Tarık YURTGEZER | Doğa Fotoğrafçılığı (20. Sayı)

Doğa fotoğrafçılığı, doğayı seven, doğaya ilgi duyan, doğada bulunmaktan keyif alan herkes için bulunmaz bir uğraş alanıdır. Doğa fotoğrafçısı olmak için yalnızca doğayı sevmek, doğaya ilgi duymak yetmez; doğayı bilmek ve onu içselleştirmek de gerekir.

Doğayı bilmek; neyi, ne zaman, nerede çekeceğimizi bilmek anlamına gelir. Her bitkinin bir çiçeklenme zamanı vardır.

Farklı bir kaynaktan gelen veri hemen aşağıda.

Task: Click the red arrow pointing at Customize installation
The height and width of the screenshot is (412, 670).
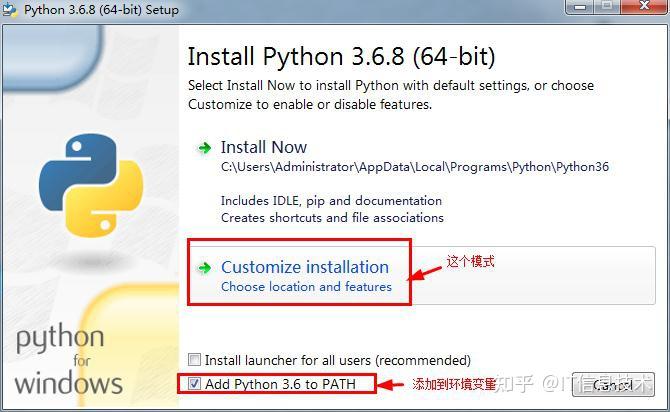Action: pyautogui.click(x=426, y=273)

Hele bazıları, yalnızca belli bölgelerde yetişir. Yine bazı hayvanlar belli bölgelerde ve yılın belli zamanlarında fotoğraflanabilir. Bu tür bilgilere sahip olmak önemlidir. Yani doğa fotoğrafı çekebilmek için sadece fotoğraf bilgisi yetmez.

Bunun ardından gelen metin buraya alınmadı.